### Extract
Tuesday, September 28, 2004

AUSTRALIA: VOTING PREFERENCES

Our preferences are voting preferences and NOT party loyalties or allegiances.

Greens Senator Kerry Nettel's reasoning: A vote for Labor or the Democrats in the Senate is now potentially a vote for right-wing Christian candidates is beyond rhetoric.

IT IS PURE SOPHISTRY, and useless to advance a political debate, let alone interest. It is wishful thinking reasoning meant to inspire with its self-fulfilling aspiration to be taken seriously.

The question for debate is whether in fact this proposition is true. Asserting that it is true is not supporting its truth with anything more than supposition or bootstraps.

Take the Greens assertion that: "Voting Green will ensure your preferences do not elect fundamentalist Christian parties that support the war in Iraq". Under the preferential system for the Senate the distribution of preferences, your vote either counts and elects someone, or is with the group that fails to elect anyone (in being on the minority).

It is no shame to have voted and lost and it is no shame to have voted, and tactically to split the government's vote into the election of a splinter group that fractionates the prior majority of the government's ruling coalition.

This latter option may not be the best option, and in fact it may not be better than voting for the Democrats or the Greens. But if your choice is that it is better for your vote to defeat the government than to support a minor party to obtain the election of more than one Senator in its own right with its own first preferences, including yours, then it bears analysis whether or not the different minor party preference deals are all the same in following the aim of defeating the government, or whether one or more uphold the philosophy that it is better to lose the tactical advantage of splintering the conservative vote, than to see any non-government party win a place that would otherwise have gone to the government.

The parties DON'T OWN VOTES. They are standing for our votes. The voters are the people making the voting preference. The parties make strategic decisions about how to get their candidates elected by the exploiting the anomaly that the votes of your most bitter opponent may be the difference between being elected and having an influence in the Parliament, or being puritanical and 'holy' about the voting process and therefore being left out of the Parliamentary box-seat and being UNABLE to influence anything that is to be decided on the floor of either House.

### Information supplied
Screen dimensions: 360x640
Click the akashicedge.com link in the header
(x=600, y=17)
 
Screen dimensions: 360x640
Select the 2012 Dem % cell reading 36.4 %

### Work to do
According to its final paragraph, why would a party in the post on Australian voting preferences make strategic preference decisions that draw on its opponents' votes? Answer in one to three sentences.

### Result of the exercise
Parties make these decisions to get their candidates elected, because the votes of their most bitter opponent may be the difference between winning a seat and having influence in Parliament. The alternative is to be puritanical and "holy" about the voting process. That would leave the party out of the Parliamentary box-seat and unable to influence anything decided on the floor of either House.